**** Data to process

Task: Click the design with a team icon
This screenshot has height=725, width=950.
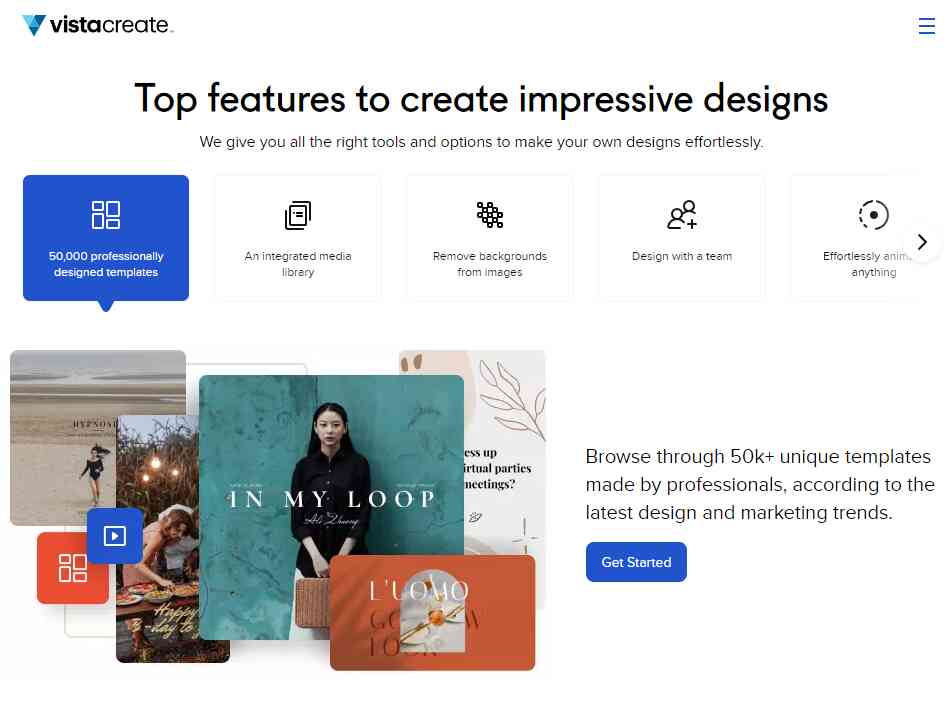Action: click(x=682, y=215)
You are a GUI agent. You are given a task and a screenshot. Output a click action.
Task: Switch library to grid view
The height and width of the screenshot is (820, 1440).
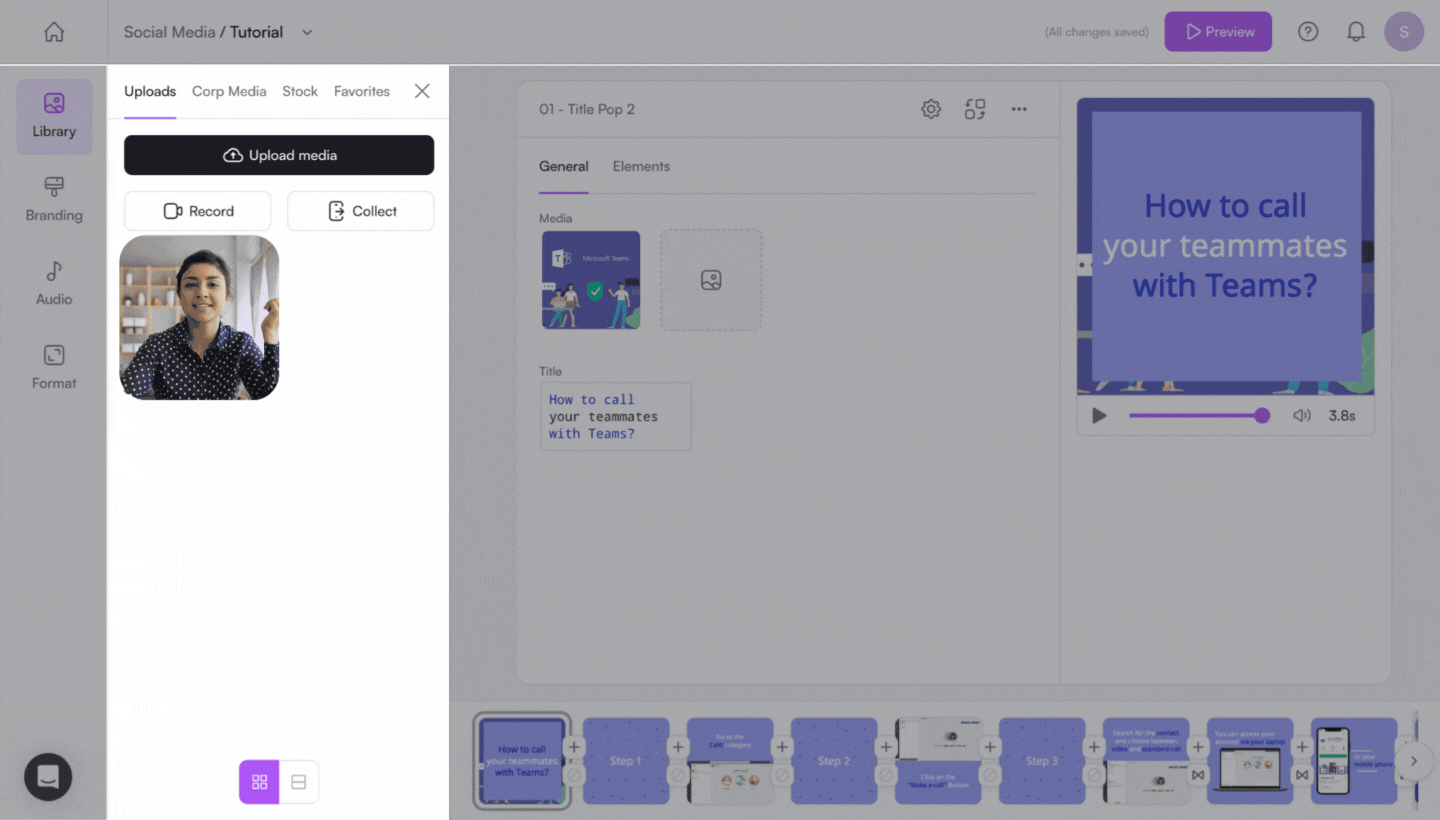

********

**What you need to do**
Write the lines from the one containing "This screenshot has height=725, width=950." through the end of the data above exactly as they appear, and do not carry over any picture.

**Answer area**
This screenshot has height=725, width=950.
Action: click(x=682, y=215)
You are a GUI agent. You are given a task and a screenshot. Output a click action.
Task: Switch library to grid view
The height and width of the screenshot is (820, 1440).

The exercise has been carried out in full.